_Exercise instructions_.
Transcribe the records below exactly, from their first line through the line containing "Webtech Agency (148, 2545)". Omit every line after it.

═══ Records for this exercise

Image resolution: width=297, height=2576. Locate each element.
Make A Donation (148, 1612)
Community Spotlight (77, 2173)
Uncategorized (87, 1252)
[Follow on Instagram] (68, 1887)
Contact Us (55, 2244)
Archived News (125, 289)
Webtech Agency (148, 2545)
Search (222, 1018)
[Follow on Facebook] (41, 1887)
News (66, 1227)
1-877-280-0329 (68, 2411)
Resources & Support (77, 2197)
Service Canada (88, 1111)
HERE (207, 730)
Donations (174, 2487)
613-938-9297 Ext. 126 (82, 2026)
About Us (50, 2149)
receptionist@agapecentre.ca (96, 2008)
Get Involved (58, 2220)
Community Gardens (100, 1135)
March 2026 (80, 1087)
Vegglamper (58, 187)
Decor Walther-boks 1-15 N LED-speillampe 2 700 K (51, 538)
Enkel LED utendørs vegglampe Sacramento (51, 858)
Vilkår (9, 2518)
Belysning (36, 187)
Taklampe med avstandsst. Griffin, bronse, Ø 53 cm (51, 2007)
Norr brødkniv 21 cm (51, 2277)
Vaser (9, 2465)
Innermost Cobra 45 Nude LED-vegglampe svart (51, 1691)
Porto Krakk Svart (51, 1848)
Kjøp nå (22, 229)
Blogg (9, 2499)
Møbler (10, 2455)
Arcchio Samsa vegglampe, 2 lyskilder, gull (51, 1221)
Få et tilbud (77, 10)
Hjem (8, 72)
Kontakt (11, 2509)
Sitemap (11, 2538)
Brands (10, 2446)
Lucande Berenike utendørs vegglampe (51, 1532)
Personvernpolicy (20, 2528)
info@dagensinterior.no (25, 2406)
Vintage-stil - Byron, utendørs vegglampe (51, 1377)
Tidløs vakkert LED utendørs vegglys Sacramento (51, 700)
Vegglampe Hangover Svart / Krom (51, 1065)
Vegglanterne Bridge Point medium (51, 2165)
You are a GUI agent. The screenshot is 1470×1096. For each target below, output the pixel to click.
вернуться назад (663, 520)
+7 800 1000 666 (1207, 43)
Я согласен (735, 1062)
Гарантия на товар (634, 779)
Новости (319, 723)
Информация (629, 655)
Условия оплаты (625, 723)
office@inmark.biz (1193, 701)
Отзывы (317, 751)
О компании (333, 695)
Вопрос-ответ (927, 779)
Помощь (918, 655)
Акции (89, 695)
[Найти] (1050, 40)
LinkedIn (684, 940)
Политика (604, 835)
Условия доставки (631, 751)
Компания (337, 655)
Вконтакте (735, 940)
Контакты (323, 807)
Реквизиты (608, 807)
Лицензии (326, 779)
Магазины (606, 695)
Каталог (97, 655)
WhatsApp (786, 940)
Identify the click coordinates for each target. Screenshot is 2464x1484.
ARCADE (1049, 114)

══════

_Output of the task_.
Image resolution: width=297, height=2576. Locate each element.
Make A Donation (148, 1612)
Community Spotlight (77, 2173)
Uncategorized (87, 1252)
[Follow on Instagram] (68, 1887)
Contact Us (55, 2244)
Archived News (125, 289)
Webtech Agency (148, 2545)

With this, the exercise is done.